L’eliminazione del Porto franco internazionale di Trieste dalla lista delle zone franche con l’inserimento nella lista delle aree extradoganali dell’Unione Europea. Questa la proposta di Confetra FVG, ricordata ieri sera dal presidente Stefano Visintin come la strada maestra da imboccare lungo un percorso necessario per ottenere il pieno riconoscimento del regime di Porto Franco internazionale. Tale proposta era già stata avanzata del presidente dell’AdSP di Trieste, Zeno D’Agostino, alla Regione Friuli Venezia Giulia.
«Concretamente quello che si chiede è che il governo italiano notifichi alla Commissione Europea l’inserimento Porto Franco internazionale di Trieste nella lista dei territori extradoganali dell’Unione Europea, dal momento che l’Agenzia delle Dogane lo ritiene indispensabile – ha spiegato Visintin – per dare il via libera alle produzioni industriali di prodotti destinati in Europa»
Tuttavia, ha ricordato ancora il presidente Confetra FVG, nell’attesa di questo intervento governativo, la stessa Agenzia delle Dogane riconosce la possibilità di lavorazioni industriali i cui prodotti sono destinati fuori dall’Unione Europea: è quindi da questo tipo di produzioni che possono partire subito, se nel tavolo paritetico Dogane/Autorità di Sistema Portuale si definiranno concretamente le procedure di autorizzazione.
«Di recente abbiamo letto della denuncia di un caso di concorrenza sleale da parte del porto di Trieste nei confronti di altri porti italiani.
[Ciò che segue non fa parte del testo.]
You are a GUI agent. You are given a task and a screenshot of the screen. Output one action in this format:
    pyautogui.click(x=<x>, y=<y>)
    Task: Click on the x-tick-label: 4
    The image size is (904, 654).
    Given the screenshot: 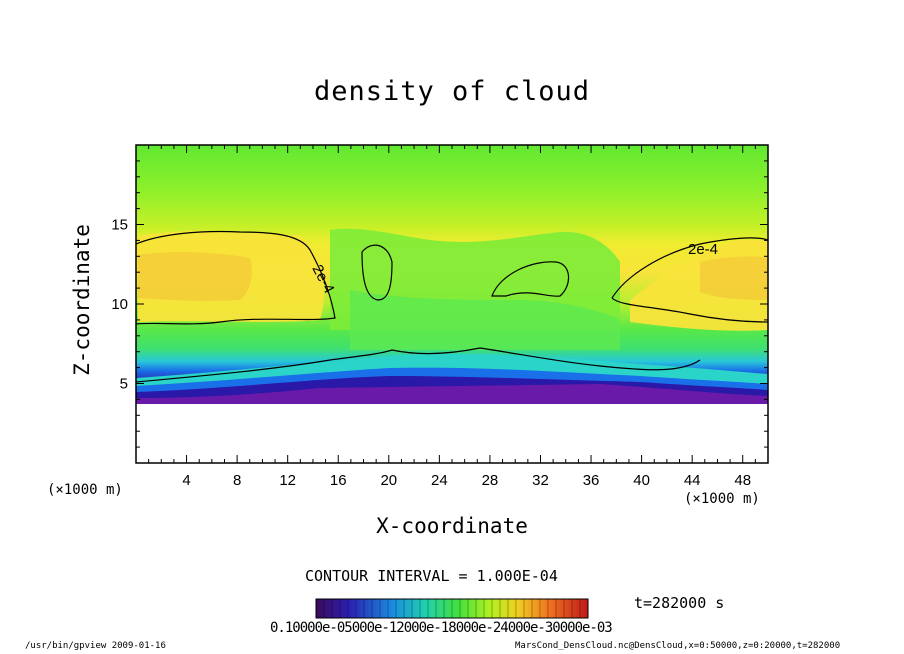 What is the action you would take?
    pyautogui.click(x=186, y=480)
In particolare – ha ricordato Samer – si parlava del traffico con origine e destinazione Turchia. Si tratta di circa 290mila mezzi pesanti all’anno, di cui il 30% se ne va via treno, e solamente il 9/10% del rimanente è destinato all’Italia, mentre la stragrande maggioranza procede verso il centro-nord Europa. I permessi di transito illimitati e l’esenzione su ACI e Diritto fisso godono di una liberalizzazione motivata proprio dal regime di Porto Franco internazionale».
Le recenti polemiche forse nascondono la possibile concorrenza riguardo al traffico ro-ro del Porto di Venezia dove però, ha ricordato lo storico operatore portuale triestino, collegamenti stradali e ferroviari, nonché le infrastrutture non sono in grado di accogliere una linea marittima come questa.
«In definitiva – ha concluso Samer – la questione sollevata risulta quantomeno infondata. Mi preme inoltre ricordare che il Porto Franco di Trieste non è un privilegio dei triestini, ma un vantaggio per il nostro Paese. Il traffico ro-ro dalla Turchia finirebbe altrimenti in porti stranieri come quello di Capodistria in Slovenia o Fiume in Croazia, che già si sono attrezzati o si stanno attrezzando per consentire passaggi illimitati e detassati di camion turchi: le pressioni sul governo di Ankara sono sempre molto forti in questa direzione. Da qualche tempo stiamo assistendo ad una grande richiesta di Zone franche, mentre l’Italia dimentica una zona che ha già le caratteristiche necessarie e uniche al mondo per avere enormi vantaggi e, invece di valersi di ciò, ci si autolimita irragionevolmente».
«Da quanto hanno esposto i Relatori intervenuti è confermato che c’è ancora da fare per ottenere la piena attivazione del dettato dell’Allegato VIII ma può e deve essere fatto per applicare appieno questi vantaggi che, ripeto, non sono solo a favore del Porto di Trieste ma anche dell’Italia e del suo erario»: così ha concluso l’incontro Fabrizio Zerbini, presidente del Propeller Club Port of Trieste.